> [Task to complete] What do the entries below say? Restate them word for word.

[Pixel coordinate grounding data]
┄┄┄┄┄┄┄┄┄┄

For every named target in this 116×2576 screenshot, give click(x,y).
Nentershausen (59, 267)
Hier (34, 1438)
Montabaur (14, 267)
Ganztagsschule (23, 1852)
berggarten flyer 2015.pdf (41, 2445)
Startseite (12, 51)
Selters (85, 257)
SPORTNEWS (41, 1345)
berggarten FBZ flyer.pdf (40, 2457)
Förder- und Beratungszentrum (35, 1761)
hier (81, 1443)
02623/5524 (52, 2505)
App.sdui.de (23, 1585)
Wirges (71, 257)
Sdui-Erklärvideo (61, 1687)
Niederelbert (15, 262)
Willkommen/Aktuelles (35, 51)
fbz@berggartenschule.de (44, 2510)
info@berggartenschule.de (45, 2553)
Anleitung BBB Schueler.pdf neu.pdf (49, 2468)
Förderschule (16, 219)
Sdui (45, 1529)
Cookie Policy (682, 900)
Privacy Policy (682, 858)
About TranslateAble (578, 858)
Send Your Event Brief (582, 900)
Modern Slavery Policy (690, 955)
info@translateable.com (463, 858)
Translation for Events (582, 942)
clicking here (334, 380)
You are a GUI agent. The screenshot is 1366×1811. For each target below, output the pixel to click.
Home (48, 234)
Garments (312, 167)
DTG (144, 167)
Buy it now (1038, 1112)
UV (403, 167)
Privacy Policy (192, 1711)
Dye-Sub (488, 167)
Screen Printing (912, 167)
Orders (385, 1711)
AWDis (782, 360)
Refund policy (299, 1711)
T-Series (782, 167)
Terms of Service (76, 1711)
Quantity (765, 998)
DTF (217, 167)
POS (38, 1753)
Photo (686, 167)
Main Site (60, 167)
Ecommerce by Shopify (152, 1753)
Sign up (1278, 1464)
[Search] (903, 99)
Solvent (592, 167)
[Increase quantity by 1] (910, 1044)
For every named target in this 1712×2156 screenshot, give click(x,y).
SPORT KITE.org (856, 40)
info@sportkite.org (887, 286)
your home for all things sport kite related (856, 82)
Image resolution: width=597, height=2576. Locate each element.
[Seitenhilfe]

┄┄┄┄┄┄┄┄┄┄

> [Written answer]
For every named target in this 116×2576 screenshot, give click(x,y).
Nentershausen (59, 267)
Hier (34, 1438)
Montabaur (14, 267)
Ganztagsschule (23, 1852)
berggarten flyer 2015.pdf (41, 2445)
Startseite (12, 51)
Selters (85, 257)
SPORTNEWS (41, 1345)
berggarten FBZ flyer.pdf (40, 2457)
Förder- und Beratungszentrum (35, 1761)
hier (81, 1443)
02623/5524 (52, 2505)
App.sdui.de (23, 1585)
Wirges (71, 257)
Sdui-Erklärvideo (61, 1687)
Niederelbert (15, 262)
Willkommen/Aktuelles (35, 51)
fbz@berggartenschule.de (44, 2510)
info@berggartenschule.de (45, 2553)
Anleitung BBB Schueler.pdf neu.pdf (49, 2468)
Förderschule (16, 219)
Sdui (45, 1529)
Cookie Policy (682, 900)
Privacy Policy (682, 858)
About TranslateAble (578, 858)
Send Your Event Brief (582, 900)
Modern Slavery Policy (690, 955)
info@translateable.com (463, 858)
Translation for Events (582, 942)
clicking here (334, 380)
You are a GUI agent. The screenshot is 1366×1811. For each target below, output the pixel to click.
Home (48, 234)
Garments (312, 167)
DTG (144, 167)
Buy it now (1038, 1112)
UV (403, 167)
Privacy Policy (192, 1711)
Dye-Sub (488, 167)
Screen Printing (912, 167)
Orders (385, 1711)
AWDis (782, 360)
Refund policy (299, 1711)
T-Series (782, 167)
Terms of Service (76, 1711)
Quantity (765, 998)
DTF (217, 167)
POS (38, 1753)
Photo (686, 167)
Main Site (60, 167)
Ecommerce by Shopify (152, 1753)
Sign up (1278, 1464)
[Search] (903, 99)
Solvent (592, 167)
[Increase quantity by 1] (910, 1044)
For every named target in this 1712×2156 screenshot, give click(x,y).
SPORT KITE.org (856, 40)
info@sportkite.org (887, 286)
your home for all things sport kite related (856, 82)
Image resolution: width=597, height=2576. Locate each element.
[Seitenhilfe]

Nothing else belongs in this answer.